SEWU TEMPLE

SEWUTEMPLE

 Sewu Temple is located 2 km north of Prambanan Temple. This is the second largest Buddhist Temple complex in Java; Restoration is professionally underway to reach its original form. It is a MANDALA, manifesting the universe in the center temple of Mahadeva, surrounded by four rings of 250 smaller temples of Gods. Sewu Temple complex is located in Prambanan Temple Park area, about 800 meters to the north of Rara Jongrang Temples. The fact that this temple was built near Prambanan Temple, which is a Hindu temple, indicated that the Hindus and Buddhists lived in harmony.

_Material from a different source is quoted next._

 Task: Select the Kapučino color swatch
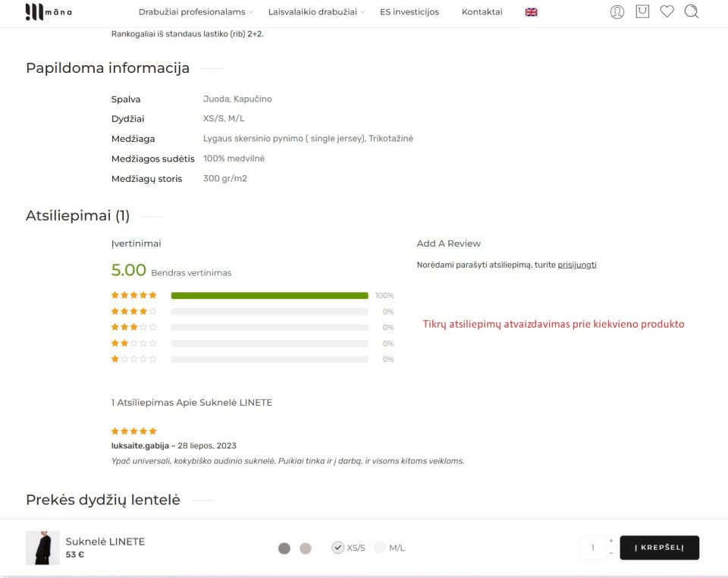click(306, 547)
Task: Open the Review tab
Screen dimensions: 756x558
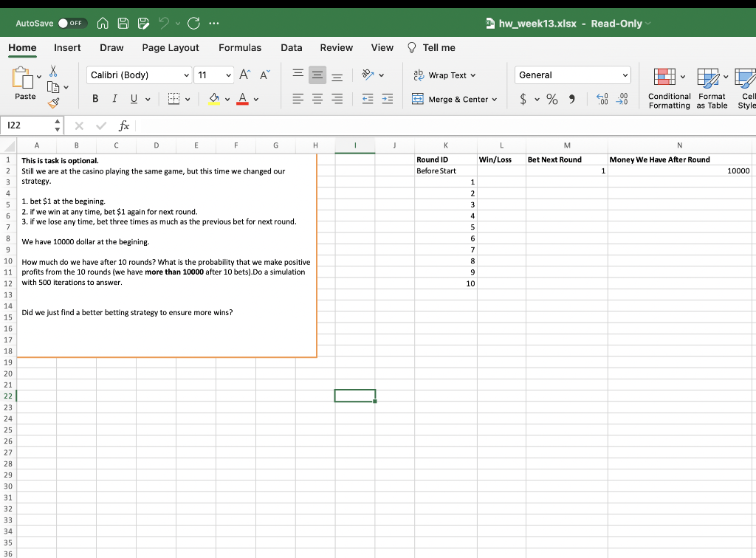Action: [x=336, y=48]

This temple was probably built in 8th century by Rakai Panangkaran (746-784 AD) and Rakai Pikatan, the kings of Mataram Kingdom. Mataram was under the influence of Syailendra family, who were Buddhist. Scholars estimate that Sewu Temple was the center of religious activities of Buddhist people. The assumption is founded on the content of andesite stone inscription discovered in one of the ancillary temples. The sculpture, known to be Manjusrigita, is written in Ancient Malay dated in the Javanese year of 792. The stone inscription describes prasada purification rituals called Wajrasana Manjusrigrha in the Javanese year of 714 (792 AD). Manjusri is also mentioned in Kelurak stone inscription of 782 AD, discovered near Lumbung temple.

Thousand Temple is situated next to Prambanan Temple, making it part of Prambanan Temple tourism area. The area also has Lumbung Temple and Bubrah Temple. Not far from the area, there are several other temples, namely Gana Temple, around 300 m to the east, Kulon Temple, 300 m to the west, and Lor Temple, around 200 m to the north. Sewu Temple, the second biggest Buddhist temple after Borobudur, and Prambanan temple, which is a Hindu temple, indicate that during the period Hindu and Buddhist communities had lived a harmonious coexisting life.

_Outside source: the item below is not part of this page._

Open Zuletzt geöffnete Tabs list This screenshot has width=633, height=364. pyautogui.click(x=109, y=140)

Sewu Temple has four gates on the east, north, west, and south that lead to the outer court, and each of them is guarded by a couple of Dwarapala statues facing each other. From the outer court into the inner court, there are also four gates, each guarded by a couple of Dwarapala statues similar to those at the outer gates.

The main temple has 1 main room and 4 small rooms of which are doorways to the temple. The east door serves as main door to the main room. That way, the main temple faces to the east. The structure has 9 ‘roofs’; each of them forms a stupa on the top. It is believed to be a royal temple and was one of the religious activity centers in the past. Based on the inscription dated back to 792 AD, which was found in 1960, the name of the temple complex was probably “Manjus’rigrha” (The House of Manjusri). Manjusri is one of Boddhisatva in Buddhist teaching. Sewu Temple was probably built in the 8th century at the end of Rakai Panangkaran administration. Rakai Panangkaran (746 AD – 784 AD) was a popular king from the old Mataram kingdom. HC Cornelius studied the temple firstly in 1807. NJ Krom did the first archeological study in 1923.